- PROBLEM DETAILS
The answer must consist solely of the lines from the line with "How do I perform: Expand" to the final line of the data below, reproduced exactly, pictures omitted.

- ENTRIES SUPPLIED

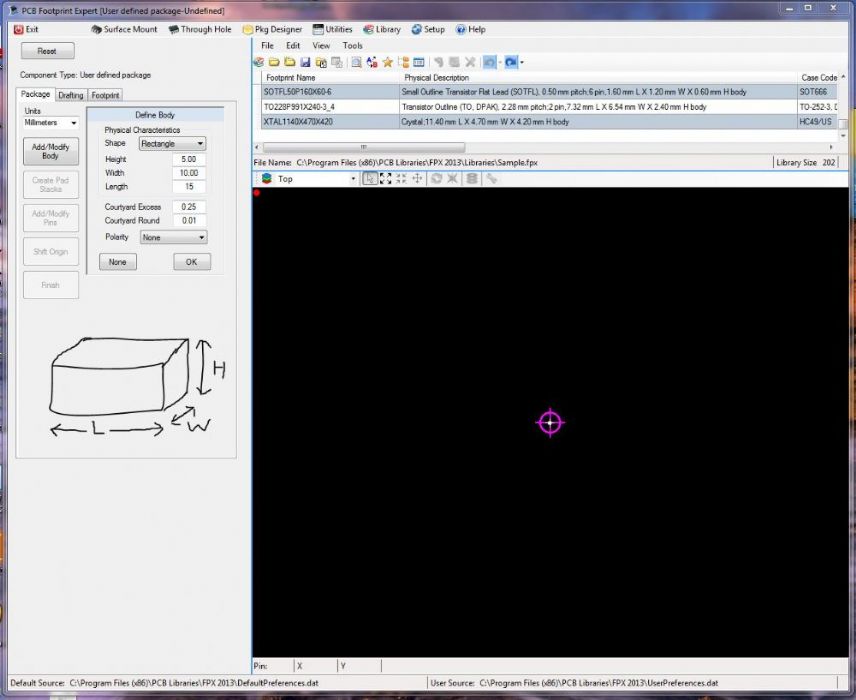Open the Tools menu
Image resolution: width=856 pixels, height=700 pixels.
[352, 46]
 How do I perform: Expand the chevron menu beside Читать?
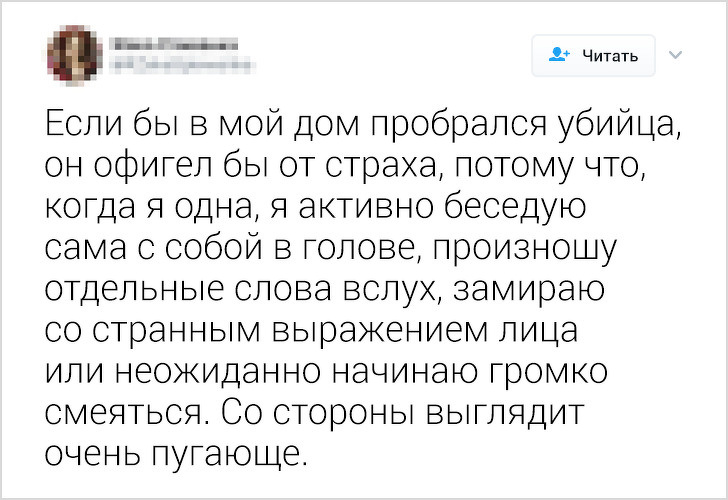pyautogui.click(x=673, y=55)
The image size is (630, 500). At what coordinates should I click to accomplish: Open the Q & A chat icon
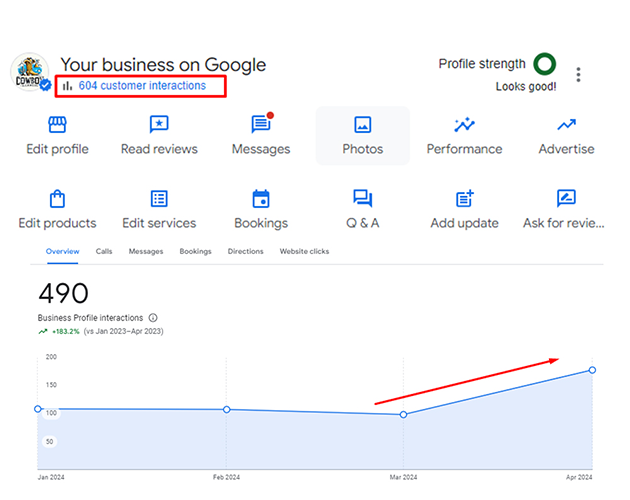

- RESULT
 How do I perform: Expand the chevron menu beside Читать?
pyautogui.click(x=673, y=55)
The image size is (630, 500). At what coordinates should I click to accomplish: Open the Q & A chat icon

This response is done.